In order to tackle health inequalities NHS England have recently launched the “Core20PLUS5” initiative to help local areas identify and reduce inequalities across key areas:

  • Core20 - the most deprived 20% by IMD quintile nationally.
  • PLUS - groups deemed at risk of health inequalities, defined locally by ICS.
  • 5 - defined clinical areas requiring accelerated improvement; maternity, severe mental illness, respiratory disease, early cancer diagnosis, and hypertension case-finding.

In this blog, we describe the reusable code, logic and concepts that already exist in OpenSAFELY and are available for re-use by all researchers to incorporate Core20PLUS5 groups into their analyses.

This is a work in progress, some sections are incomplete and will be released in the following weeks. This is not laziness, this is an agile approach! We believe in sharing our work and code early, getting feedback from users, and building our tools iteratively through pooling the skills of our team at OpenSAFELY including software engineers, clinicians, epidemiologists, and researchers.

We also think it’s helpful to share this kind of deeper technical work, so that everyone across the community can see how EHR data is used: patients might find it interesting; people in adjacent technical communities might find ideas to re-use; funders can see the important complex work that is done prior to the final regression analyses; NHS analysts who are more familiar with secondary care data can get a window into primary care data; and potential collaborators can contribute to this growing open source codebase.

This is the first iteration of a library of variables which can be used to rapidly break down datasets into the Core20PLUS5 groups. We hope this will allow easy identification of inequalities relating to health outcomes, processes, or prescribing. Researchers have diverse requirements depending on their study aims, so it is not possible to define a single variable which covers all use cases, nor to list many variables which cover every possible scenario. Instead, we aim to design variables for typical use cases, which researchers may adapt to meet their specific needs.

In OpenSAFELY we have built a set of pragmatically standardised approaches and tools for common data curation tasks when working with NHS EHR data. This improves efficiency, as all new users can see all prior user’s data curation code; quickly understand it; and then re-use it, or modify it.


Contents


Core20 - The most deprived 20% of the national population

Deprivation

Background

The most deprived geographic areas face the worst healthcare inequalities in relation to healthcare access, experience, and outcomes - for example the Marmot Review identified people living in the poorest neighbourhoods on average die seven years earlier than people living in the richest neighbourhoods.

Definition

The Core20 principle suggests that the most deprived 20% of the national population should be targeted to reduce healthcare inequalities, as identified using the Index of Multiple Deprivation (IMD).

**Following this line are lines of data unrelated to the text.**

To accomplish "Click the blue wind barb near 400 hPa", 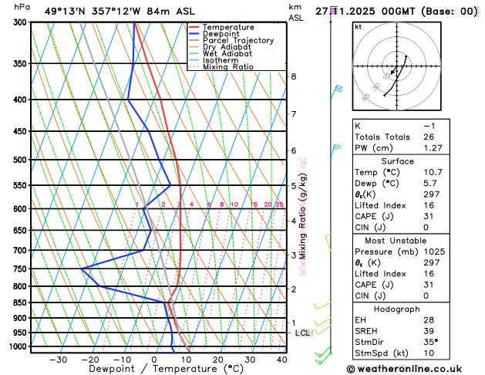I will point(336,92).
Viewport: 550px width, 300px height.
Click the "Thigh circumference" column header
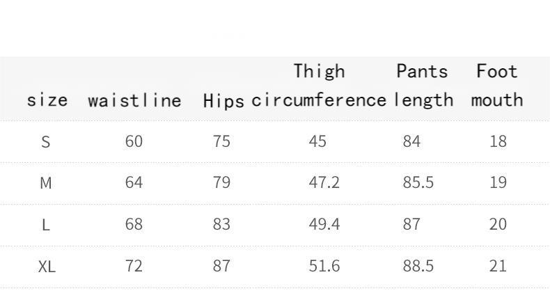pyautogui.click(x=319, y=86)
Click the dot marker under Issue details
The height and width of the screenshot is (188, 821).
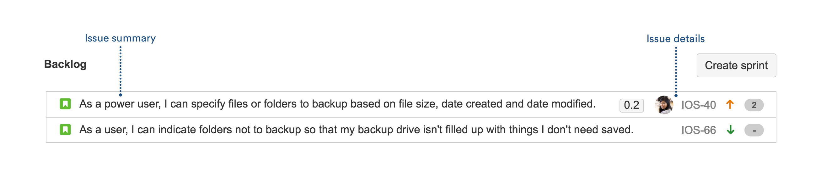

The IMD ranks areas in England from most to least deprived based on a combination of seven different factors:

  • income
  • employment
  • education
  • health
  • crime
  • barriers to housing and services
  • living environment

The NHS data dictionary does not define deprivation within its coding standards.

Codelists

Not applicable.

Variables

An IMD rank associated with each patient can be extracted as a variable in OpenSAFELY. The IMD rank is determined based on nationally published IMD rankings, which break down IMD by Lower Super Output Area (LSOA) - geographic areas containing approximately 1500 people, or 650 households.

In the example below, the address_as_of() method is used to return an integer representing the IMD rank of the LSOA which the patient lives in - this integer is stored in a variable named ‘imd’. In a further step, a variable named ‘imdQ5’ is created, which ranks each ‘imd’ variable into a quintile (1st quintile being most deprived, and 5th quintile being least deprived) to simplify output interpretation.

Research example

The following paper shows an example where a deprivation variable was used in OpenSAFELY, to test for differences in COVID-19 related death between deprivation quintiles.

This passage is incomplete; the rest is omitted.